東席上的諸多武府精英弟子,這才放下心來,紛紛道:
「江楓這小子,我還以為怎麼他厲害呢,原來是個情緒脆弱、多愁善感的垃圾,這樣的人,在武道上難以有所進境!」
「不錯,說實話,前三天新生會武,他的表現實在嚇人,連續用壓倒性、創紀錄的優勢拿下第一,我簡直要以為他是萬年不遇的天才了。沒想到,終究還是個凡人,哈哈!」
「雖然不應該幸災樂禍,不過江楓經過今天這場『五道因果台』的測試,綜合排名顧忌要下降好幾十名了!嘿嘿,雖然前三天拿下第一,但是今天排在好幾百,總成績會被大幅度拉低,已經無法跟楊世鏡比肩了!」
武府首席弟子慕容傑面帶微笑,道:「老祖宗的眼光絕對毒辣,他既然放棄觀看江楓,說明已經對其實力和潛力完全失望,看來這小子,就是個草包,哈哈!你說是不是,紫妹?」
感覺到身旁並無人回答,慕容傑微微一怔,轉過頭來,發現慕容紫的目光,充滿擔憂地看著江楓的石台,心中立刻好想醋罈子被打翻,不悅道:
「紫妹,你還盯著江楓看什麼?老祖宗既然已經現身,說明已經給這小子宣判死刑了,難道……難道你在擔心他?」
「啊?什麼?」慕容紫悚然一驚,回過神來,臉色微微一紅,道:
「大師兄,你在瞎說什麼呢?江楓是咱慕容家的死對頭,我……我擔心他作甚?」
慕容傑有些惱羞成怒,慌不擇言道:「紫妹,別以為我不知道,你對這小子,態度一直就有點不對勁。
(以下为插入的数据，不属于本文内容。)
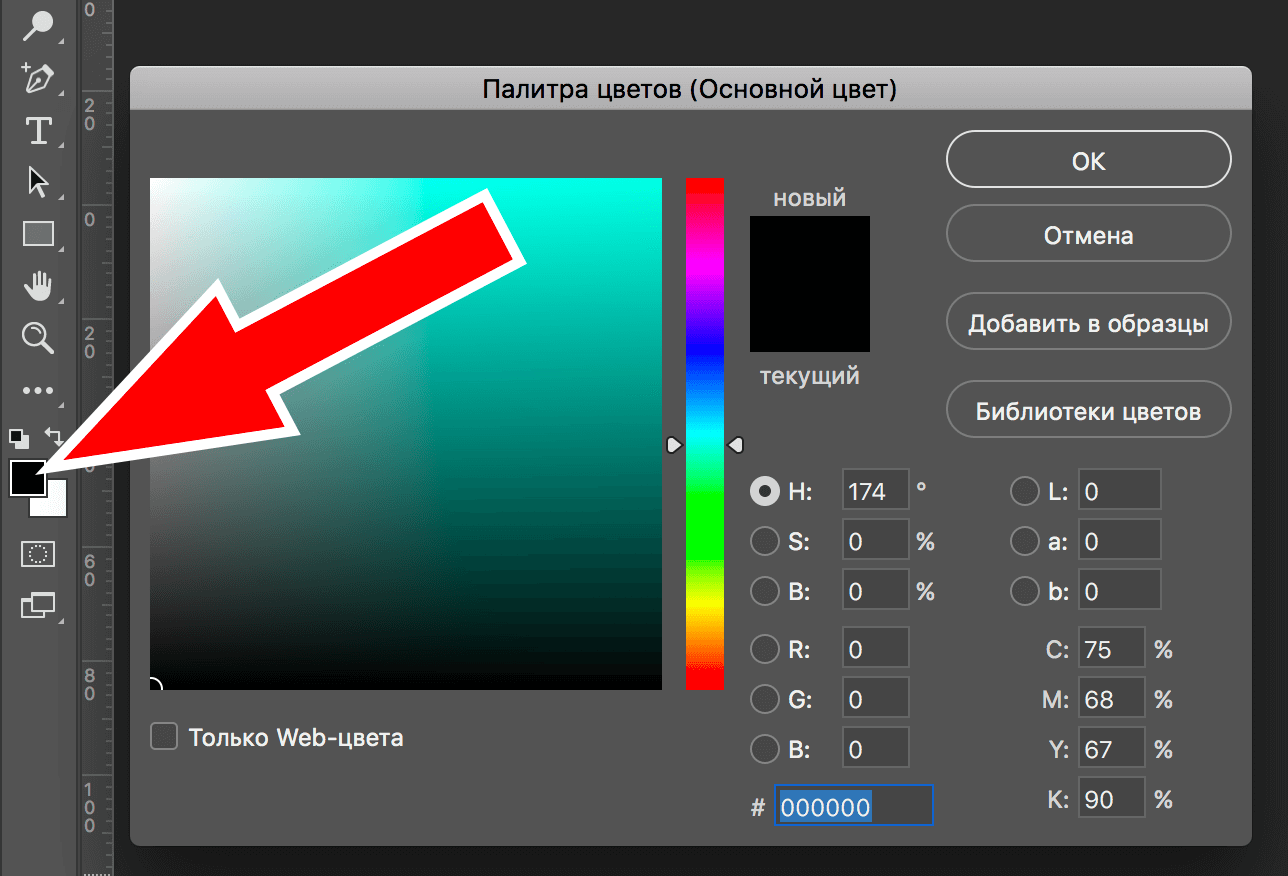Change the screen mode
1288x876 pixels.
tap(38, 605)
而且經過昨天晚上那件奇怪的事情,好像又有所變化。你……你實話說,昨天夜裡,在詠澗泉中,那個劫持你的人……不會就是江楓吧?」
慕容紫心中猛地一條,沒想到慕容傑第六感如此敏銳,表面上還是盡量裝作一副平靜的樣子,嗤笑道:
「師兄,你不是發高燒了吧?江楓這小子才有多大點能耐?怎麼說我也已經是靈脈境界了,還會被他一個氣息大成的給制住?何況,他又有何德何能,可以挾持著我、從你們蓮花峰精英眼皮底下逃脫?」
昨夜的詠澗泉林中,確實是江楓把慕容紫制住。不過後來逃脫,卻是那神秘的鐵面灰衣人帶著兩人,所以她這一番話,也未必全是假的。
「也是……諒江楓這小子,也沒那麼大的本事和膽量……」
慕容傑喃喃地道,雖然於情於理,這樣、想並沒有錯,但內心還是隱隱覺得有些不對。可是具體哪裡有差錯,卻無法具體說出、無法準確捕捉得到。